Materials and Methods

Study population

This cross-sectional study was conducted on blood donation volunteers referred to the blood transfusion centers of Babol county, North Iran, between July to December 2018. A total of 491 blood samples were collected from blood donors with no history of HBV, HCV, HIV, and chronic liver diseases. Donors' information, including social and demographic data (gender, age, urban/rural residence status, education, and marital status) was collected by a standardized questionnaire for analysis. This study was accepted by the ethical committee of Babol University of Medical Science, and written informed consent was obtained from all subjects (Ethics Committee code: IR.MUBABOL.REC.1397.044)

Laboratory Analysis

Blood samples (5 mL) were collected from the participants and centrifuged. The separated serum was stored at -20°C until further laboratory analysis. Commercial enzyme-linked immunosorbent assay kits (DIAPRO, Diagnostic Bioprobes, Milano, Italy) were used to detect anti-HAV and anti-HEV IgG antibodies in the serum samples, according to the manufacturer's instructions. For the anti-HAV IgG ELISA kit, the detection limit and sensitivity were <0.01 IU/mL and 0.15 IU/mL, respectively. For the anti-HEV IgG ELISA kit, these values were <0.1 IU/mL and 0.25 IU/mL, respectively.

Statistical Analysis

The SPSS software v. 16.0 (IBM, Chicago, IL, USA) was used for the statistical analysis. The anti-HAV/HEV seroprevalence in the stated stratification factors was analyzed using the Chi-square test.
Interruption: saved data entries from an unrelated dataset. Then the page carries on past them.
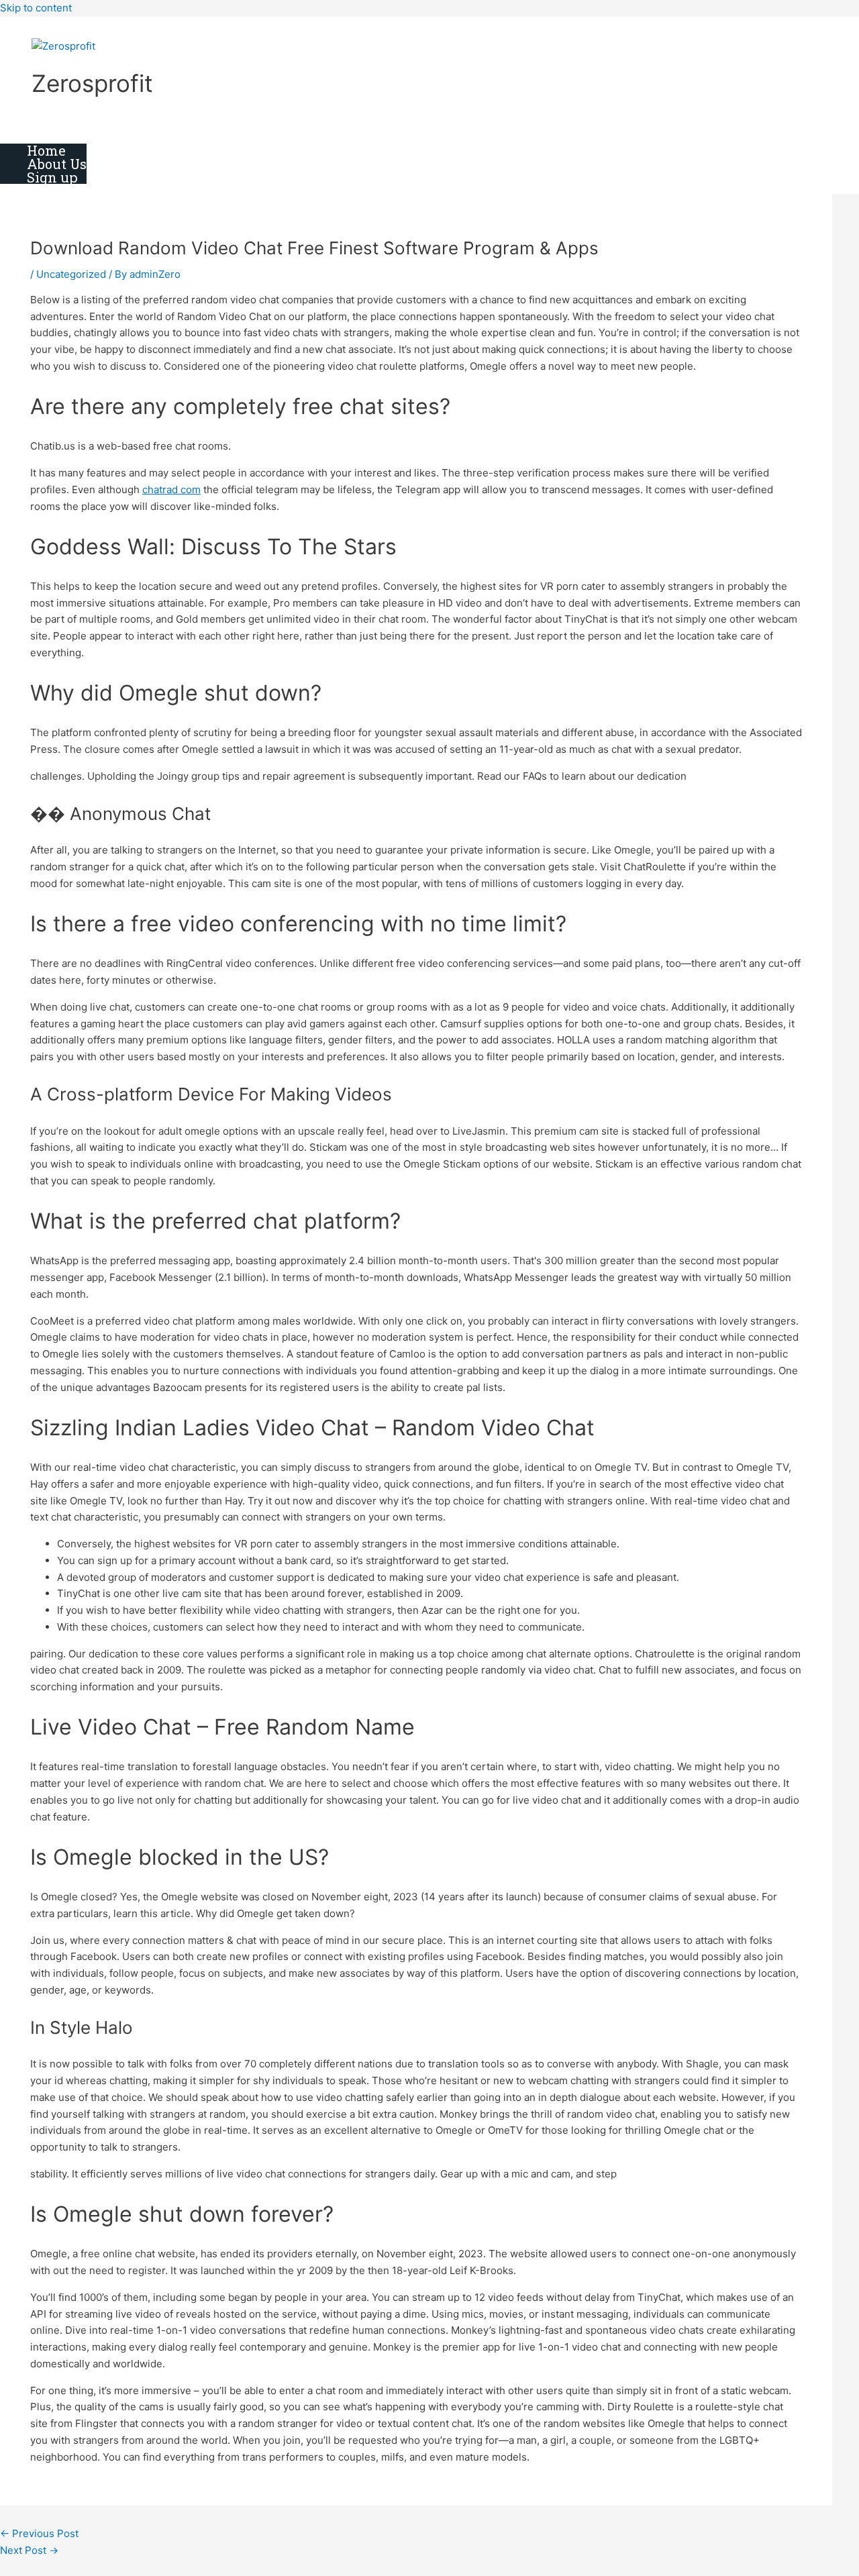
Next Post (29, 2550)
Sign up (52, 177)
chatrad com (171, 489)
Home (46, 150)
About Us (57, 163)
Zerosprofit (92, 83)
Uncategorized (71, 274)
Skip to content (36, 7)
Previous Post (39, 2533)
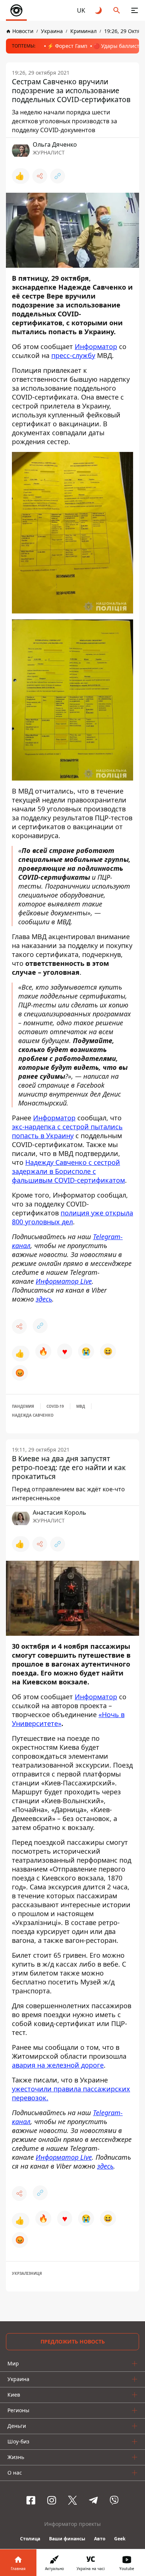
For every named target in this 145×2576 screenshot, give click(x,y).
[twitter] (72, 2500)
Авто (99, 2539)
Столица (30, 2539)
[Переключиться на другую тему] (98, 10)
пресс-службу (73, 355)
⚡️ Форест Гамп (67, 45)
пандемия (23, 1406)
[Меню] (134, 10)
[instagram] (51, 2500)
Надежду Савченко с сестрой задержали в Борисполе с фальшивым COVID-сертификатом (68, 1171)
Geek (119, 2539)
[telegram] (93, 2500)
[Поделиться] (39, 176)
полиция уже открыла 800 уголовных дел (72, 1217)
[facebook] (30, 2500)
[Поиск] (116, 10)
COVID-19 (55, 1406)
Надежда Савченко (33, 1415)
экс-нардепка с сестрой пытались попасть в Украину (67, 1131)
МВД (80, 1406)
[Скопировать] (57, 176)
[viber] (114, 2500)
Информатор (96, 346)
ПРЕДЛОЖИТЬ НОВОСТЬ (73, 2341)
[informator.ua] (16, 10)
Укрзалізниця (27, 2273)
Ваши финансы (67, 2539)
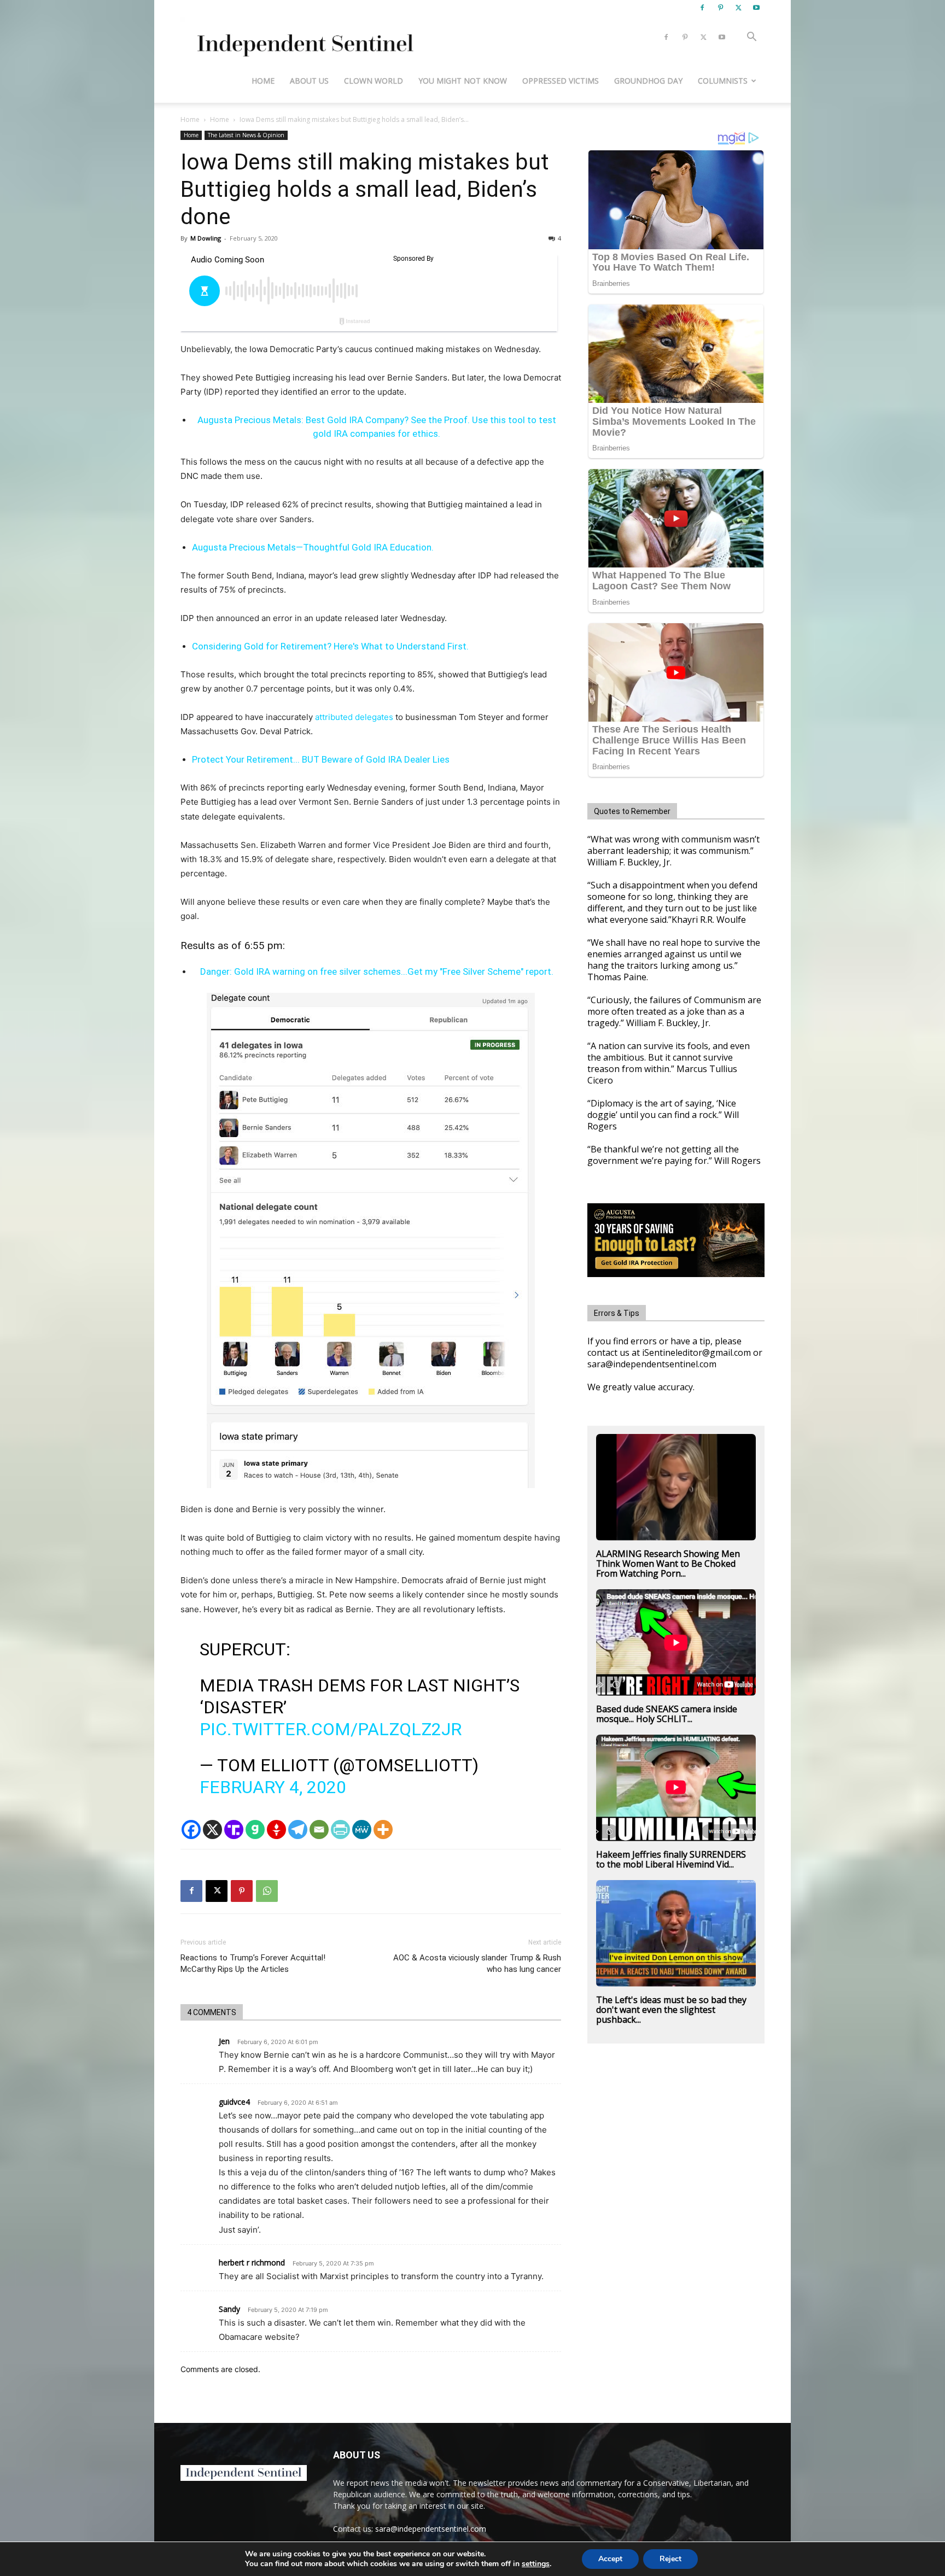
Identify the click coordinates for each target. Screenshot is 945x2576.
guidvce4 (234, 2102)
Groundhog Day (648, 80)
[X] (738, 7)
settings (536, 2564)
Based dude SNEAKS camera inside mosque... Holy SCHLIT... (666, 1714)
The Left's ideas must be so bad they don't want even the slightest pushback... (671, 2009)
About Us (309, 80)
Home (263, 80)
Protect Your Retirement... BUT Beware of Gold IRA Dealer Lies (321, 759)
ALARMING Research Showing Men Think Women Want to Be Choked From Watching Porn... (668, 1563)
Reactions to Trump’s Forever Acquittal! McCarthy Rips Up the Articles (252, 1963)
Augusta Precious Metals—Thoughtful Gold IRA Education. (313, 547)
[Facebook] (702, 7)
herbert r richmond (252, 2262)
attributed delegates (354, 717)
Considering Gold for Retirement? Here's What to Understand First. (330, 646)
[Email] (319, 1829)
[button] (751, 38)
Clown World (373, 80)
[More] (383, 1829)
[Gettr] (276, 1829)
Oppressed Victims (560, 80)
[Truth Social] (233, 1829)
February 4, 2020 (273, 1787)
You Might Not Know (462, 80)
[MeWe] (361, 1829)
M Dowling (205, 238)
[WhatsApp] (267, 1891)
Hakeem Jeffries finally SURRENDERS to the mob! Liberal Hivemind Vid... (671, 1859)
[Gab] (255, 1829)
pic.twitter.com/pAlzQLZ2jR (331, 1729)
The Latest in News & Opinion (246, 135)
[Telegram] (297, 1829)
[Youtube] (756, 7)
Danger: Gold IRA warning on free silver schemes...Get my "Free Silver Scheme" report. (376, 971)
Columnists (723, 80)
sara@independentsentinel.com (430, 2529)
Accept (610, 2559)
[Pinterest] (720, 7)
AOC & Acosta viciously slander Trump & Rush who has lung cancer (477, 1963)
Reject (670, 2559)
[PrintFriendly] (340, 1829)
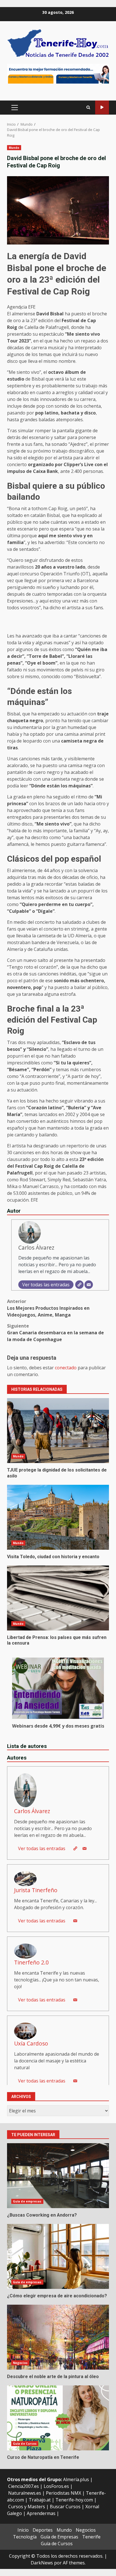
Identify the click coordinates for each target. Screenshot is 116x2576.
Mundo (14, 148)
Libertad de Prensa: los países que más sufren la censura (58, 1598)
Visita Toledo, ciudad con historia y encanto (58, 1517)
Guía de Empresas (59, 2537)
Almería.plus (76, 2479)
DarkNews (42, 2563)
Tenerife (91, 2537)
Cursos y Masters (26, 2506)
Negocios (20, 2363)
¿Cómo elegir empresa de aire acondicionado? (58, 2256)
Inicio (23, 2530)
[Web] (79, 1284)
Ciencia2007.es (23, 2486)
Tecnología (25, 2537)
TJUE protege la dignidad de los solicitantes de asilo (58, 1430)
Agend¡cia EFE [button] (21, 307)
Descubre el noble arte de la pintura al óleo (58, 2337)
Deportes (43, 2530)
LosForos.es (56, 2486)
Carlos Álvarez (36, 1247)
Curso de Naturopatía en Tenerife (58, 2417)
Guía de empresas (27, 2201)
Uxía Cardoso (31, 2043)
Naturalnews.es (24, 2493)
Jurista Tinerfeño (35, 1890)
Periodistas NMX (63, 2493)
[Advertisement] (58, 73)
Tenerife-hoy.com (74, 2500)
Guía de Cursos (25, 2444)
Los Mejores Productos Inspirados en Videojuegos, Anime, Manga (48, 1308)
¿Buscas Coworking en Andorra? (58, 2175)
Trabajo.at (40, 2500)
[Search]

The P-values less than 0.05 were considered statistically significant.

Results

The demographic data and seroprevalence of HAV and HEV of the study participants were shown in Table 1. Of the 491 blood donors, 385 (78.4%) and 8 (1.6%) were positive for anti-HAV IgG and anti-HEV IgG, respectively. The overall mean age of blood donors was 40.92 ± 9.86 years, with a range of 19-61 years. Also, the mean ages of positive anti-HEV and anti-HAV antibodies were 49.13 ± 11.43 and 43.35 ± 8.92 years, respectively. Besides, there was a strong inverse statistical association between the marital status and anti-HAV positivity (P<0.0001). Our data showed higher HAV incidence in urban regions (P=0.29) and among the participants with education level less than high school diploma (P=0.01). Also, the rate of anti-HAV seropositivity among the age groups of 19-33, 34-41, 42-48, and older than 49 years, increased gradually (from 48.9% in the youngest age group to 96.7% in the oldest group of blood donors) (P<0.0001) (Figure 1). The co-seropositivity of HAV and HEV was observed in 5 (1%) blood donors. All the co-seropositive cases were male, but there was no statistical association (P>0.05). A significant correlation was observed between the academic levels of education compared to the high school diploma [OR= 0.47 (0.28 – 0.80; P=0.005)] (Table 2).

Table 1. Characteristics of blood donors between positive and negative anti-HAV and anti-HEV seroprevalence.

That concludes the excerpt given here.